* start Records for the exercise *
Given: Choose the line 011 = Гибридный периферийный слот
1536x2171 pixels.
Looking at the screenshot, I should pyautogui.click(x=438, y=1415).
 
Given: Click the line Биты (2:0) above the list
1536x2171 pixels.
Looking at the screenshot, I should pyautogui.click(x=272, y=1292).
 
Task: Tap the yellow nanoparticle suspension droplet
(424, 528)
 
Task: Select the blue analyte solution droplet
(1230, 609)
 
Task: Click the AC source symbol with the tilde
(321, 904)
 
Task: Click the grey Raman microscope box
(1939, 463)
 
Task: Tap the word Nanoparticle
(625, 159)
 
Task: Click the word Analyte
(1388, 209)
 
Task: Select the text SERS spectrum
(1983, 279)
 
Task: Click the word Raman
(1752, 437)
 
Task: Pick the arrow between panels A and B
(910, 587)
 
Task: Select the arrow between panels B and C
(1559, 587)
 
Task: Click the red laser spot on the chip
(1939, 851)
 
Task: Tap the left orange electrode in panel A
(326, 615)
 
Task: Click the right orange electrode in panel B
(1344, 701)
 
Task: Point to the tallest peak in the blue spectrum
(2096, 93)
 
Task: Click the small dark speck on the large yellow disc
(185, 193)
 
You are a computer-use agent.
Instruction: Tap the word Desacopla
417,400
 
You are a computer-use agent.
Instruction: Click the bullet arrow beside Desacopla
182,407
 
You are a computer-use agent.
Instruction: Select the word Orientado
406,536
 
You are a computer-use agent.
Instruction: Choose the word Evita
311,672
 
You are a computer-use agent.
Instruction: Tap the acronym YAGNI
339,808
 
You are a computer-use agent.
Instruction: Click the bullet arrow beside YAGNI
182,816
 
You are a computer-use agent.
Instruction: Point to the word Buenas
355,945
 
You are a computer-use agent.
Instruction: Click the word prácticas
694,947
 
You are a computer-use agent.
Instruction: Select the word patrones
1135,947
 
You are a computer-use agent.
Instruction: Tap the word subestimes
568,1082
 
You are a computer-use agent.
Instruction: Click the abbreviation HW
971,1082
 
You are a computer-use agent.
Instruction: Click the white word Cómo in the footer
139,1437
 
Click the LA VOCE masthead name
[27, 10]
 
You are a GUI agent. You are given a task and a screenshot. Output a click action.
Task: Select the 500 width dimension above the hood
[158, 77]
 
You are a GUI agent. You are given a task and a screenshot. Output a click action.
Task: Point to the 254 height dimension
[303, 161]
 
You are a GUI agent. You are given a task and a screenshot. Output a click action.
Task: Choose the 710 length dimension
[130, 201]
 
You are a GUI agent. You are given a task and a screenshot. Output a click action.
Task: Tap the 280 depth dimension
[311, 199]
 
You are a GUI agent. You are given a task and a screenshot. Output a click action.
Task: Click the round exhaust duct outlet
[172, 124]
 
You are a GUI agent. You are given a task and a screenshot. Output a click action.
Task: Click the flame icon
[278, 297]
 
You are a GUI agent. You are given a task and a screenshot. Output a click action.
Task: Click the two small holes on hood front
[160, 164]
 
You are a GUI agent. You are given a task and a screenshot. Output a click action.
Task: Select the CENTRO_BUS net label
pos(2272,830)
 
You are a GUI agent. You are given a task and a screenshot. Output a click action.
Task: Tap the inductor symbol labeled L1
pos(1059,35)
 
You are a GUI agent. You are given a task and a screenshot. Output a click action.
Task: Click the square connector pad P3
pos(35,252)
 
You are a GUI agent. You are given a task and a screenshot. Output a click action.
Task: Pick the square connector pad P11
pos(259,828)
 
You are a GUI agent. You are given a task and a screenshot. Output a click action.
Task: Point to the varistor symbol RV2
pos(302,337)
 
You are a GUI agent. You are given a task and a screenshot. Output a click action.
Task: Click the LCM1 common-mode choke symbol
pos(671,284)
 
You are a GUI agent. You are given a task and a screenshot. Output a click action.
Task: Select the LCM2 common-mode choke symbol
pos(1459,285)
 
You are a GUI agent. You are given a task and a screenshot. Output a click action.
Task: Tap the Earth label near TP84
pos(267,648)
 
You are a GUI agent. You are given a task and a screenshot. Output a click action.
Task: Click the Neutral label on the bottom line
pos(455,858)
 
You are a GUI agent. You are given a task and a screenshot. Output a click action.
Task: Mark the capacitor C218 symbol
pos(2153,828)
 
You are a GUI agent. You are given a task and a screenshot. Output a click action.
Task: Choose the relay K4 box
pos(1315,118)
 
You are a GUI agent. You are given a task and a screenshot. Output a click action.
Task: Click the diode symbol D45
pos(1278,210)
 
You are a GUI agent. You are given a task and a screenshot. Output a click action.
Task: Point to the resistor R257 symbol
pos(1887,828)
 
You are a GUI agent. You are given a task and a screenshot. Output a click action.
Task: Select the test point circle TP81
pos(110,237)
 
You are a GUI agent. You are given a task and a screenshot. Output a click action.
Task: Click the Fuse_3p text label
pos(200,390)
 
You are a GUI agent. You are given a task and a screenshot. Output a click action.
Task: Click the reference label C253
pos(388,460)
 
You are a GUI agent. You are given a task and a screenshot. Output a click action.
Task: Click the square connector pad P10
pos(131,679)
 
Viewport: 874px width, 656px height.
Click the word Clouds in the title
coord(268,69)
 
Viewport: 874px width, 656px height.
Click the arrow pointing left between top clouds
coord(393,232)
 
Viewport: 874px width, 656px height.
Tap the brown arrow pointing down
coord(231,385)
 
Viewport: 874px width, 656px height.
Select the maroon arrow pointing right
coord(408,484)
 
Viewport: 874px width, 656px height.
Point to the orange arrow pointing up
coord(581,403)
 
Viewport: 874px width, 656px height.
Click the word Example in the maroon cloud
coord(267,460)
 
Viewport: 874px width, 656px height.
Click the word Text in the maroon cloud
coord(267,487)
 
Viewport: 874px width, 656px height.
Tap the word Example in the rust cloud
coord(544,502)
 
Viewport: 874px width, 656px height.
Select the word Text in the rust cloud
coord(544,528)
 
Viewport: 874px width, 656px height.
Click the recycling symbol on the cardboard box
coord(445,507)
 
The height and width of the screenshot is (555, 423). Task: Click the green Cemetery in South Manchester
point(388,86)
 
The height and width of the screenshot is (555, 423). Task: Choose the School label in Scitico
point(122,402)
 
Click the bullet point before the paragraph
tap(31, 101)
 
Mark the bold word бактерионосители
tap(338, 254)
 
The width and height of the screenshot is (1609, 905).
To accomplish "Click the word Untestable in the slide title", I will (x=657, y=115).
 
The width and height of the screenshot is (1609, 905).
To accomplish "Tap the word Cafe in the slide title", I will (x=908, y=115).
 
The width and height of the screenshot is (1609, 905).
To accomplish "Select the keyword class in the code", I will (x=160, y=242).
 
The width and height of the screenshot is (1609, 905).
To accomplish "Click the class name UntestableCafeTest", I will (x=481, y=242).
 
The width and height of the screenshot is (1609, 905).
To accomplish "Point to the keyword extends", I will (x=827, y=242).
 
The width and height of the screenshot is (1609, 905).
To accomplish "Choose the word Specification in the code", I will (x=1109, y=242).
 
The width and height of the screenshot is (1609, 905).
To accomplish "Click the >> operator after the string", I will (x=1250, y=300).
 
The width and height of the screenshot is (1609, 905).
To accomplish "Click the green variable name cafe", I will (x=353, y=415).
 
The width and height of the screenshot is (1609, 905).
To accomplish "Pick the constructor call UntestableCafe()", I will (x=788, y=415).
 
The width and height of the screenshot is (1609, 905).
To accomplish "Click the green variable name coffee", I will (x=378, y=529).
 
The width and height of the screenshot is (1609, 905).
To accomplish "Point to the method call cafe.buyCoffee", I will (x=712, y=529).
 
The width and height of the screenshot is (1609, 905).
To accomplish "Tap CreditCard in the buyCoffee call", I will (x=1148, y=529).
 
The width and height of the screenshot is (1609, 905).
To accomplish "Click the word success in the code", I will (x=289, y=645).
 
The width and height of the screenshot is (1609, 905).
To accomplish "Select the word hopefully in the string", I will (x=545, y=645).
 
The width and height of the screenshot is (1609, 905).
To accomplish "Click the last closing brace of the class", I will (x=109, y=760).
* end Records for the exercise *
-- What is asked --
Write the lines of the listing above as a JSON list of strings, one per line and skipping blank lines, starting at the line containing "Mark the bold word бактерионосители" and ending with the final line of the listing.

-- Written answer --
[
  "Mark the bold word бактерионосители",
  "tap(338, 254)",
  "The width and height of the screenshot is (1609, 905).",
  "To accomplish \"Click the word Untestable in the slide title\", I will (x=657, y=115).",
  "The width and height of the screenshot is (1609, 905).",
  "To accomplish \"Tap the word Cafe in the slide title\", I will (x=908, y=115).",
  "The width and height of the screenshot is (1609, 905).",
  "To accomplish \"Select the keyword class in the code\", I will (x=160, y=242).",
  "The width and height of the screenshot is (1609, 905).",
  "To accomplish \"Click the class name UntestableCafeTest\", I will (x=481, y=242).",
  "The width and height of the screenshot is (1609, 905).",
  "To accomplish \"Point to the keyword extends\", I will (x=827, y=242).",
  "The width and height of the screenshot is (1609, 905).",
  "To accomplish \"Choose the word Specification in the code\", I will (x=1109, y=242).",
  "The width and height of the screenshot is (1609, 905).",
  "To accomplish \"Click the >> operator after the string\", I will (x=1250, y=300).",
  "The width and height of the screenshot is (1609, 905).",
  "To accomplish \"Click the green variable name cafe\", I will (x=353, y=415).",
  "The width and height of the screenshot is (1609, 905).",
  "To accomplish \"Pick the constructor call UntestableCafe()\", I will (x=788, y=415).",
  "The width and height of the screenshot is (1609, 905).",
  "To accomplish \"Click the green variable name coffee\", I will (x=378, y=529).",
  "The width and height of the screenshot is (1609, 905).",
  "To accomplish \"Point to the method call cafe.buyCoffee\", I will (x=712, y=529).",
  "The width and height of the screenshot is (1609, 905).",
  "To accomplish \"Tap CreditCard in the buyCoffee call\", I will (x=1148, y=529).",
  "The width and height of the screenshot is (1609, 905).",
  "To accomplish \"Click the word success in the code\", I will (x=289, y=645).",
  "The width and height of the screenshot is (1609, 905).",
  "To accomplish \"Select the word hopefully in the string\", I will (x=545, y=645).",
  "The width and height of the screenshot is (1609, 905).",
  "To accomplish \"Click the last closing brace of the class\", I will (x=109, y=760)."
]